Hace diecinueve años me gradué como Bachiller Técnico, en un colegio donde pasé 11 años de mi vida. En ese colegio, que me enseñó a escribir en doble-línea, a dividir y multiplicar, a usar un computador, a pintar carteleras para las exposiciones, a cantar el himno nacional, recitar el juramento a la bandera y rezar el padrenuestro en formación, también me cerraron a la posibilidad de conocer un mundo diverso, vasto y, sobre todo, muy lejano a la realidad educativa de ese entonces.

Parte de lo que ocurre hoy en Colombia es debido a ello, a la precariedad  o el enfoque de la educación pública. En el colegio no me enseñaron, por ejemplo, que a los campesinos los desplazaban y asesinaban para quitarles sus tierras, y que el Gobierno siempre ha sido juez y parte de estos hechos; pero sí me enseñaron que La Ceja del Tambo (mi municipio) queda en el Oriente antioqueño, que limita con Abejorral, El Retiro, El Carmen de Viboral, La Unión, Rionegro y Montebello y que tiene un único Corregimiento: San José. No me enseñaron, en cambio, que en varios de esos municipios, La Ceja entre ellos, se desarrollaba un conflicto armado que se cobraba la vida de un montón de gente, campesinos en su mayoría, señalados de colaborar con este, aquel y el otro.

### Material proporcionado:

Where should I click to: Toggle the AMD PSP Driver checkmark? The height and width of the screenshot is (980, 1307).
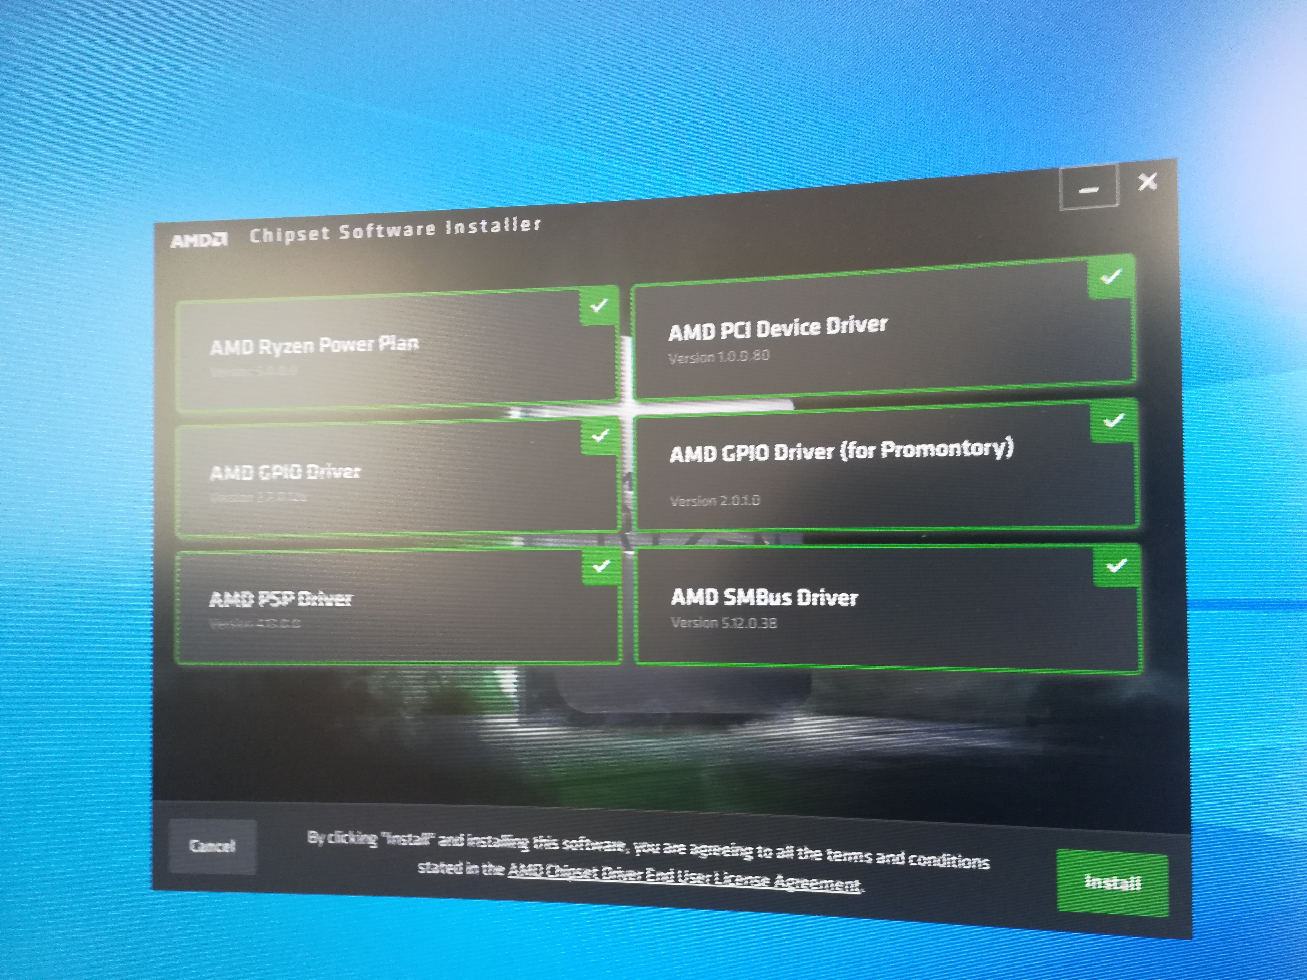(601, 566)
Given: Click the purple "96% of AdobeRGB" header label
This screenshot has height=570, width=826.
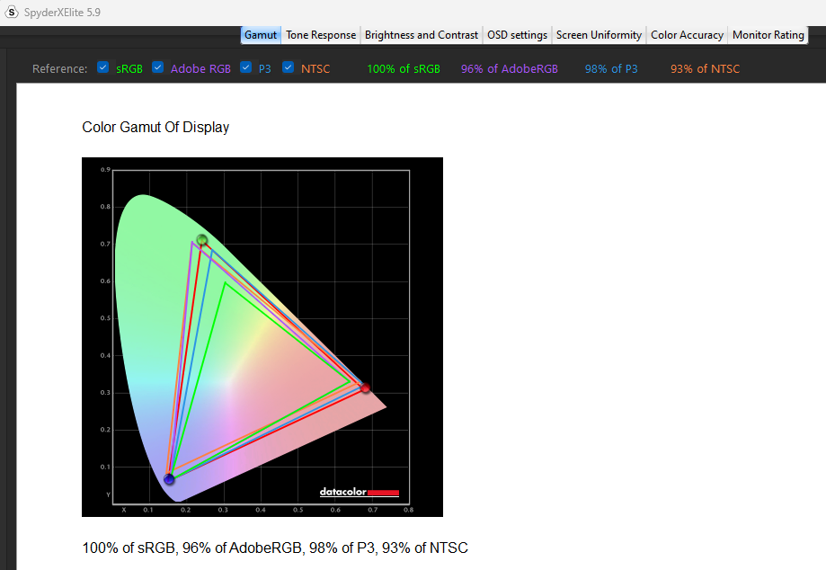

### Tareas a realizar:
• 1. ¿Puedes repetir, tal como aparece en el fragmento sobre el colegio, el pasaje que comienza en "Parte de lo" y termina en "aquel y el otro."?
• 2. ¿Cómo resumirías en menos palabras el párrafo del fragmento sobre el colegio que empieza con "Hace diecinueve años", conservando sus datos principales?
• 3. ¿Puedes prolongar el fragmento sobre el colegio a partir de su última oración?
El material no tiene relación con el fragmento sobre el colegio.

### Respuestas:
• 1.
Parte de lo que ocurre hoy en Colombia es debido a ello, a la precariedad  o el enfoque de la educación pública. En el colegio no me enseñaron, por ejemplo, que a los campesinos los desplazaban y asesinaban para quitarles sus tierras, y que el Gobierno siempre ha sido juez y parte de estos hechos; pero sí me enseñaron que La Ceja del Tambo (mi municipio) queda en el Oriente antioqueño, que limita con Abejorral, El Retiro, El Carmen de Viboral, La Unión, Rionegro y Montebello y que tiene un único Corregimiento: San José. No me enseñaron, en cambio, que en varios de esos municipios, La Ceja entre ellos, se desarrollaba un conflicto armado que se cobraba la vida de un montón de gente, campesinos en su mayoría, señalados de colaborar con este, aquel y el otro.

• 2. Hace diecinueve años me gradué como Bachiller Técnico en un colegio donde estudié 11 años. Allí aprendí a escribir en doble línea, dividir, multiplicar, usar un computador y pintar carteleras. También aprendí a cantar el himno nacional, recitar el juramento a la bandera y rezar el padrenuestro en formación. Pero ese colegio también me cerró la posibilidad de conocer un mundo diverso y vasto, muy lejano a la realidad educativa de entonces.

• 3.
En el colegio aprendí que los principales ríos de Colombia son el Magdalena, El Cauca, El Atrato, El Amazonas y el Orinoco; pero no me enseñaron que las aguas profundas del imponente Cauca fueron convertidas en un gran cementerio fluvial donde las autodefensas arrojaron cientos de cadáveres. Tampoco me enseñaron que hubo una época en que la gente vivía del río, la pesca y la minería artesanal, que eran los ríos importantes canales de comunicación del país, y que todo cambió con la llegada de la minería a gran escala y la violencia incontenible por los territorios y los recursos. Me enseñaron a diferenciar entre una montaña, una colina, una meseta, un nevado y un volcán, pero no me enseñaron que la erupción de un volcán borró del mapa a Armero, en una tragedia que se pudo haber evitado; así como tampoco me enseñaron a entender los conflictos eternos que han existido por la tierra.

Me enseñaron a leer el evangelio cada domingo, a marcar rimbombantemente el cuaderno de religión, y a obedecer sin reparo los designios de la biblia, dios, la iglesia católica, y la profesora Beatriz. No me enseñaron, en cambio, que en el mundo existen más de 4 mil doscientas religiones, y una incontable, realmente indeterminada, cantidad de dioses… tampoco me enseñaron que la santa inquisición persiguió, reprimió, condenó y asesinó todo lo que se pareciera a ciencia, educación y otras formas de pensamiento, y quemó libros y personas en hogueras infernales.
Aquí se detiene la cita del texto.